The jury all wrote down on their slates, `She doesn't believe there's an atom of meaning in it,' but none of them attempted to explain the paper.

`If there's no meaning in it,' said the King, `that saves a world of trouble, you know, as we needn't try to find any. And yet I don't know,' he went on, spreading out the verses on his knee, and looking at them with one eye; `I seem to see some meaning in them, after all. "--said I could not swim--" you can't swim, can you?' he added, turning to the Knave.
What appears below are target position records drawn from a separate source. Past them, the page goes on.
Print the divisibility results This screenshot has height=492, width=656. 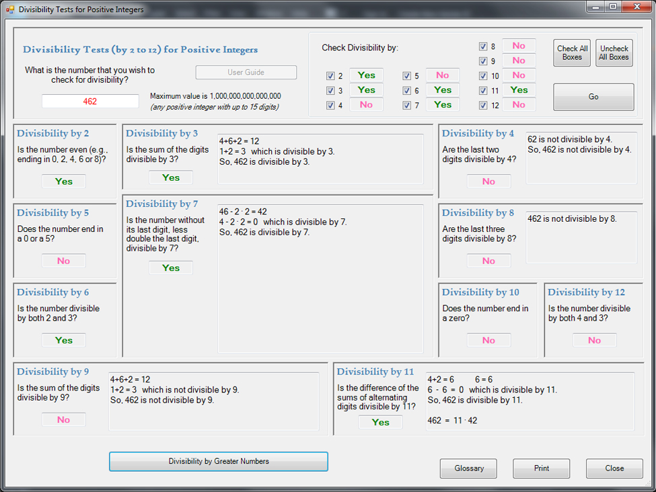(541, 468)
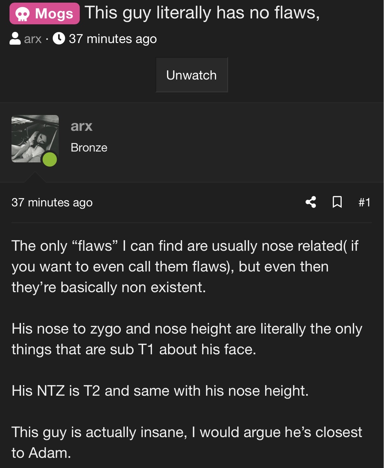Viewport: 384px width, 468px height.
Task: Click the share icon on post #1
Action: (x=310, y=202)
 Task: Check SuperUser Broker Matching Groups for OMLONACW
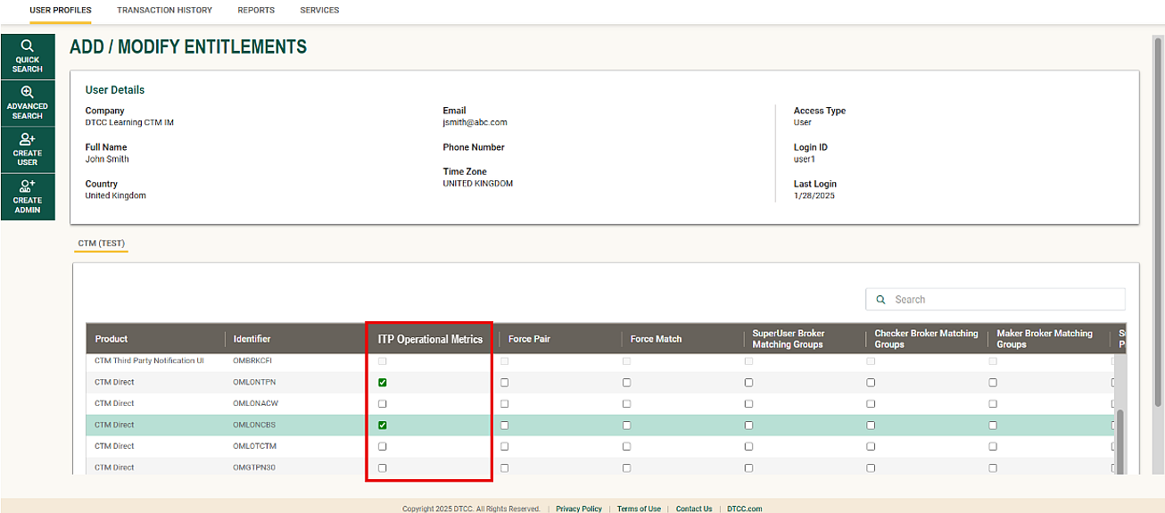[748, 404]
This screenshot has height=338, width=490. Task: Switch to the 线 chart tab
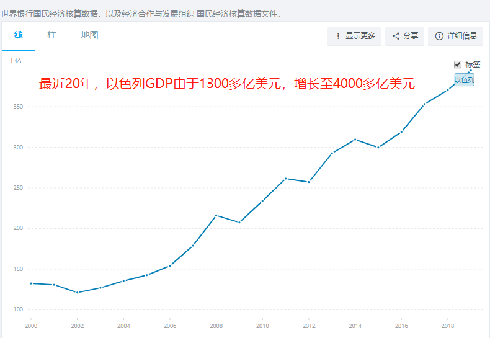(19, 35)
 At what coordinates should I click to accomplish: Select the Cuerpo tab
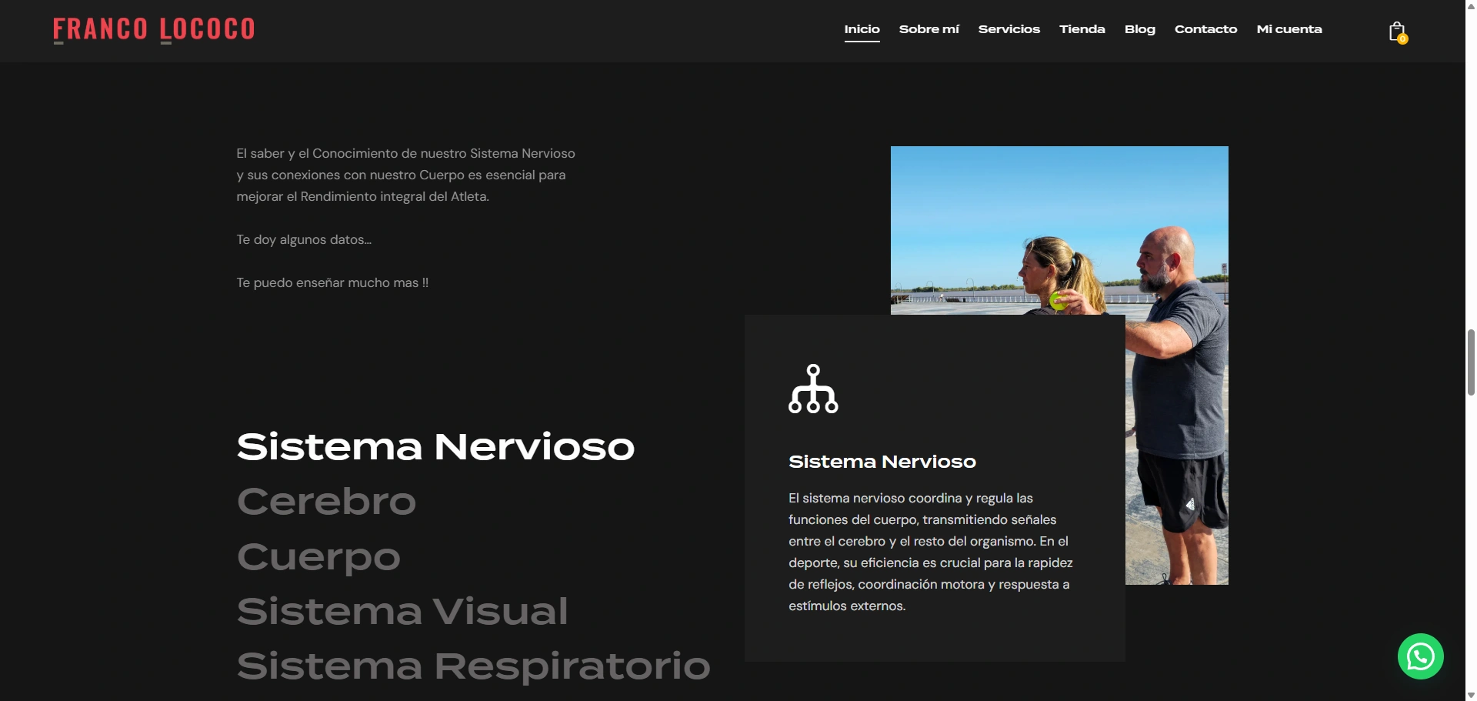318,556
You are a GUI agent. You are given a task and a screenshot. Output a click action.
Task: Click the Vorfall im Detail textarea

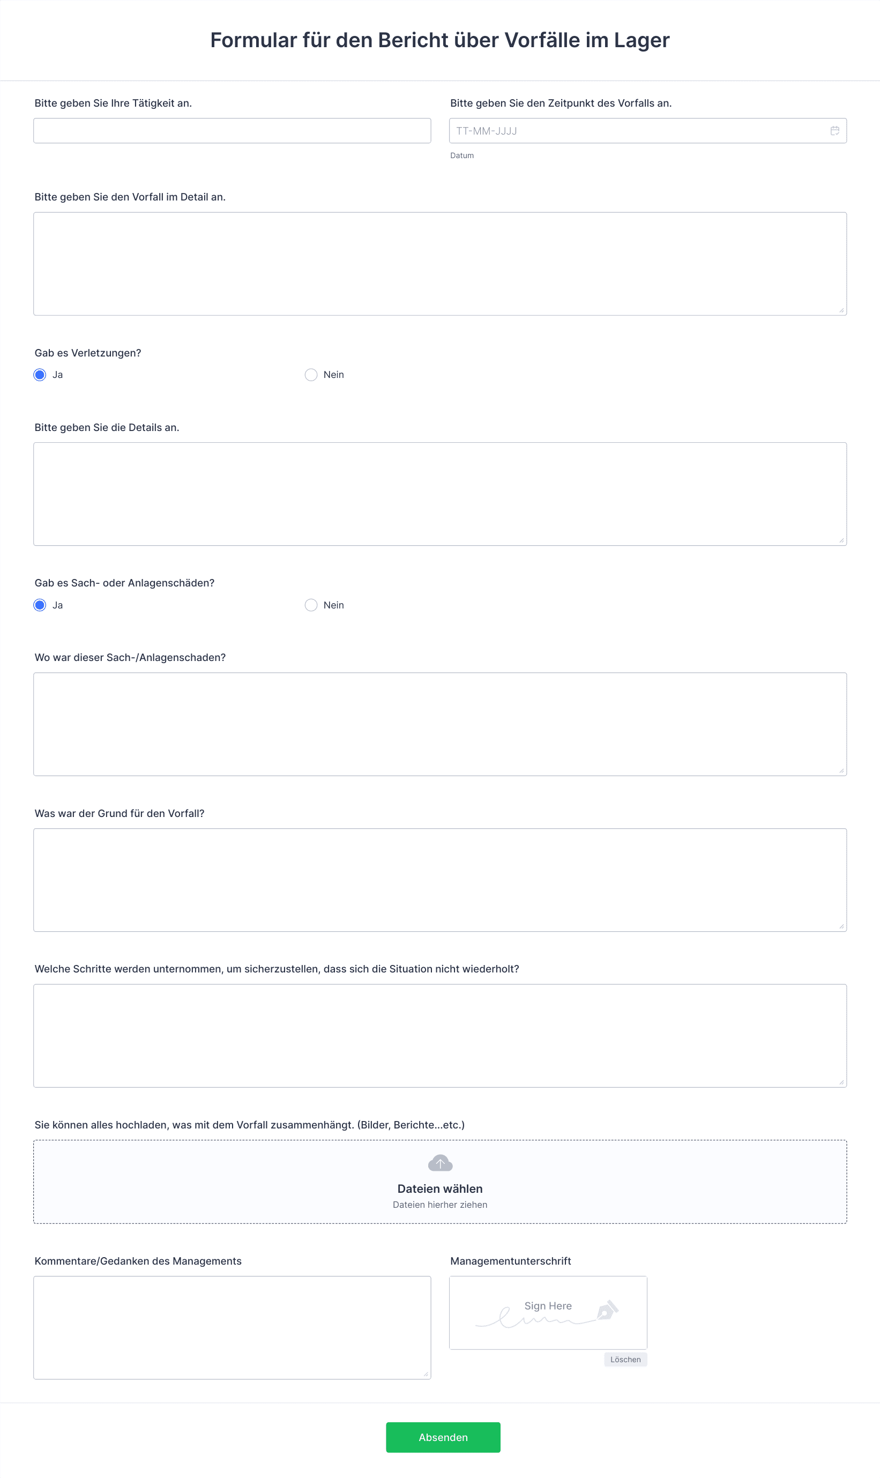click(440, 264)
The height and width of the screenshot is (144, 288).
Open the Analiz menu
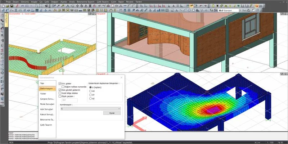tap(72, 2)
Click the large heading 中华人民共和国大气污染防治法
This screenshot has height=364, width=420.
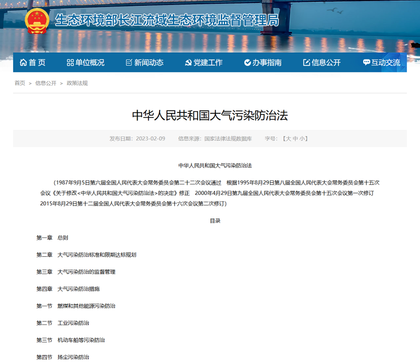pos(210,115)
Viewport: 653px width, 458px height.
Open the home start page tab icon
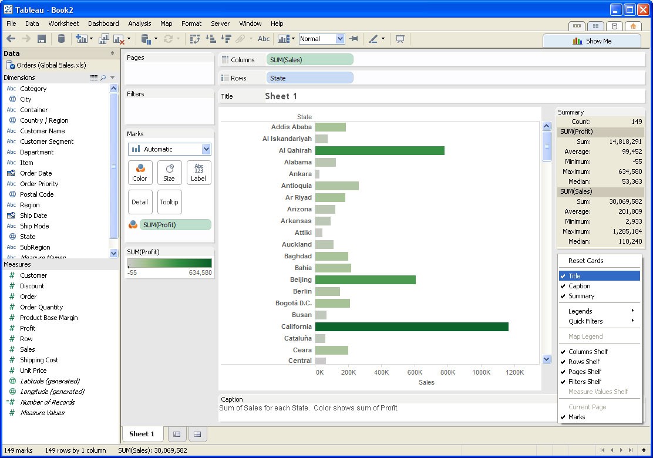click(x=632, y=26)
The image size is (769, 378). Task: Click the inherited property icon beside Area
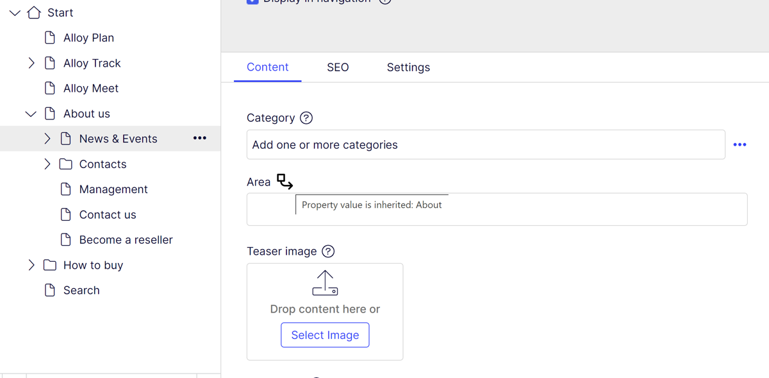coord(284,182)
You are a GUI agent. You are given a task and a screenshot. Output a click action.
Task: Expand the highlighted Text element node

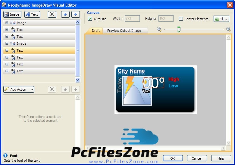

The Knave shook his head sadly. `Do I look like it?' he said. (Which he certainly did not, being made entirely of cardboard.)

`All right, so far,' said the King, and he went on muttering over the verses to himself: `"We know it to be true--" that's the jury, of course-- "I gave her one, they gave him two--" why, that must be what he did with the tarts, you know--'

`But, it goes on "They all returned from him to you,"' said Alice.

`Why, there they are!' said the King triumphantly, pointing to the tarts on the table. `Nothing can be clearer than that. Then again--"before she had this fit--" you never had fits, my dear, I think?' he said to the Queen.

`Never!' said the Queen furiously, throwing an inkstand at the Lizard as she spoke. (The unfortunate little Bill had left off writing on his slate with one finger, as he found it made no mark; but he now hastily began again, using the ink, that was trickling down his face, as long as it lasted.)

`Then the words don't fit you,' said the King, looking round the court with a smile. There was a dead silence.

`It's a pun!' the King added in an offended tone, and everybody laughed, `Let the jury consider their verdict,' the King said, for about the twentieth time that day.

`No, no!' said the Queen. `Sentence first--verdict afterwards.'

`Stuff and nonsense!' said Alice loudly. `The idea of having the sentence first!'

`Hold your tongue!' said the Queen, turning purple.

`I won't!' said Alice.

`Off with her head!' the Queen shouted at the top of her voice. Nobody moved.